**Goal**
Render the material from the line containing "How do I perform: Expand" through the end of the material, both ends included, as a numbered list with no blank lines, and leave out the pictures.

**Data to use**
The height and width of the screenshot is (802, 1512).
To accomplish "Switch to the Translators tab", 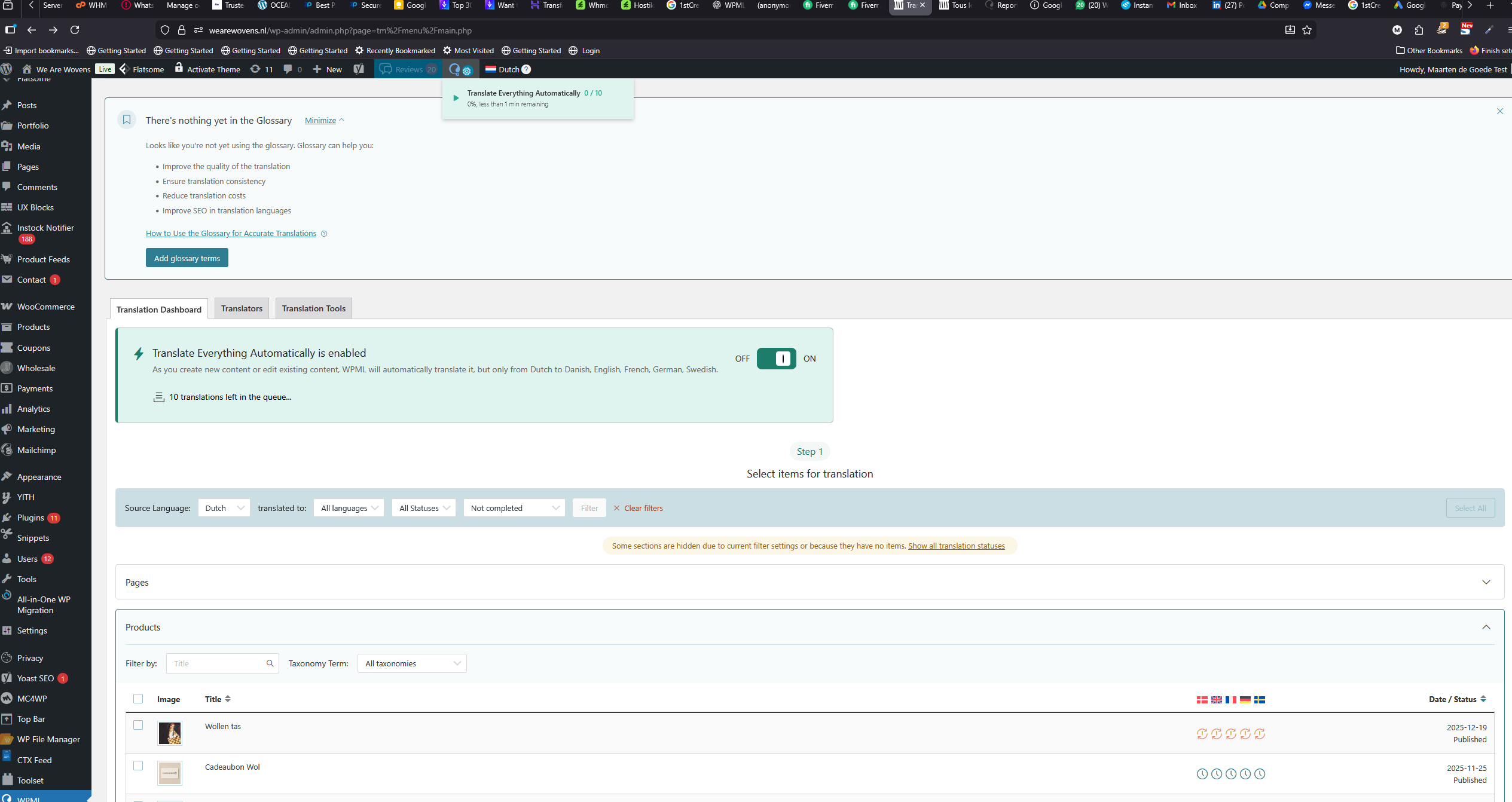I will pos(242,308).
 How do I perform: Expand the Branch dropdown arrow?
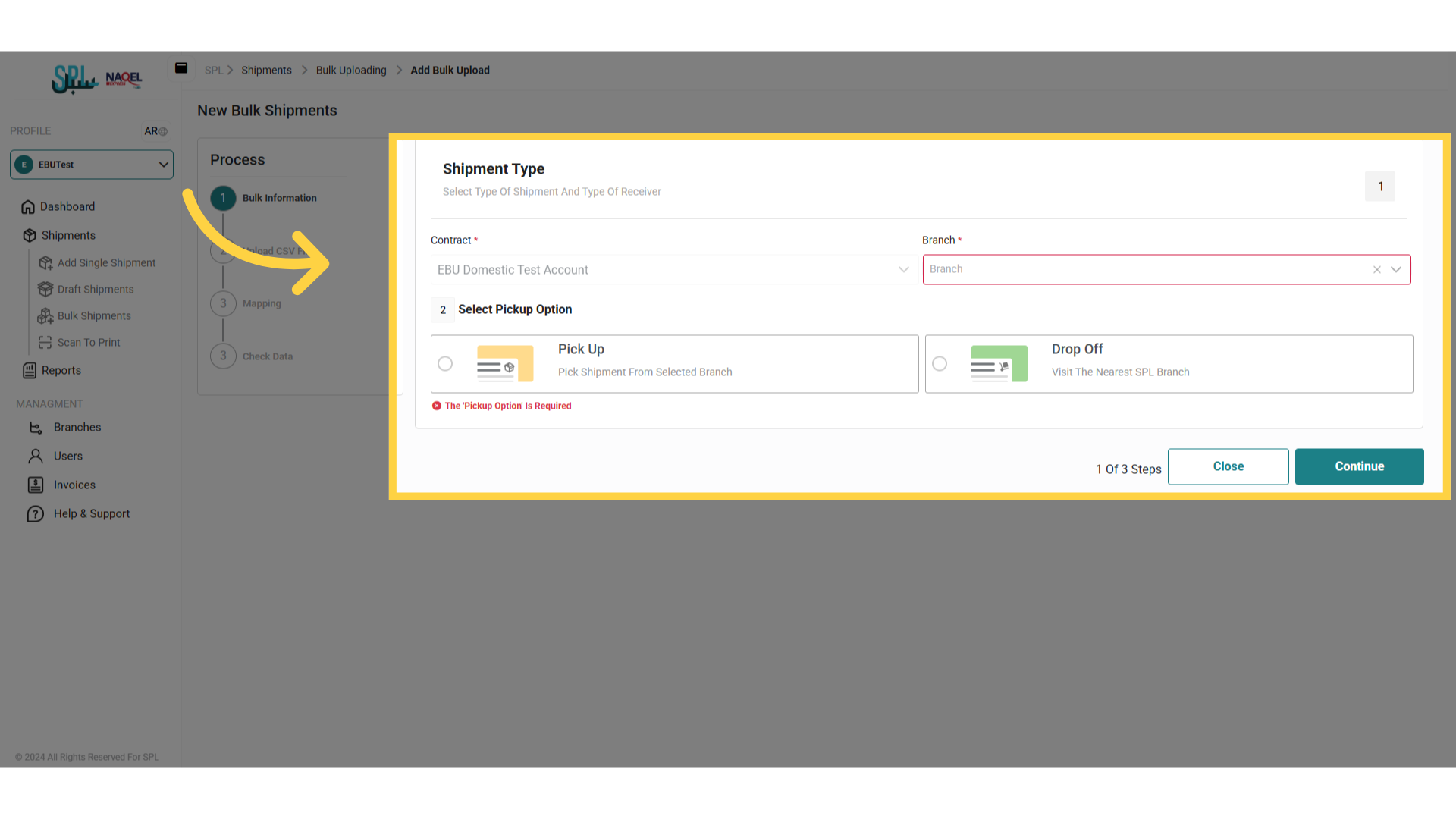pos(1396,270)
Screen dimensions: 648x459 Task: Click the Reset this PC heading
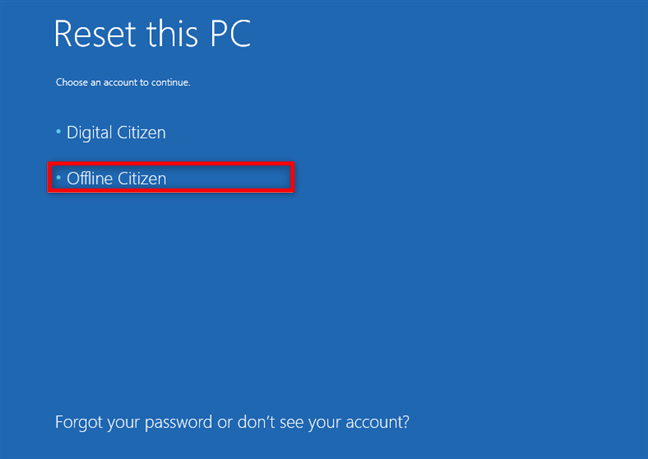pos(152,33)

**Result of this task**
1.  How do I perform: Expand the Branch dropdown arrow?
2. pos(1396,270)
3. Screen dimensions: 648x459 Task: Click the Reset this PC heading
4. pos(152,33)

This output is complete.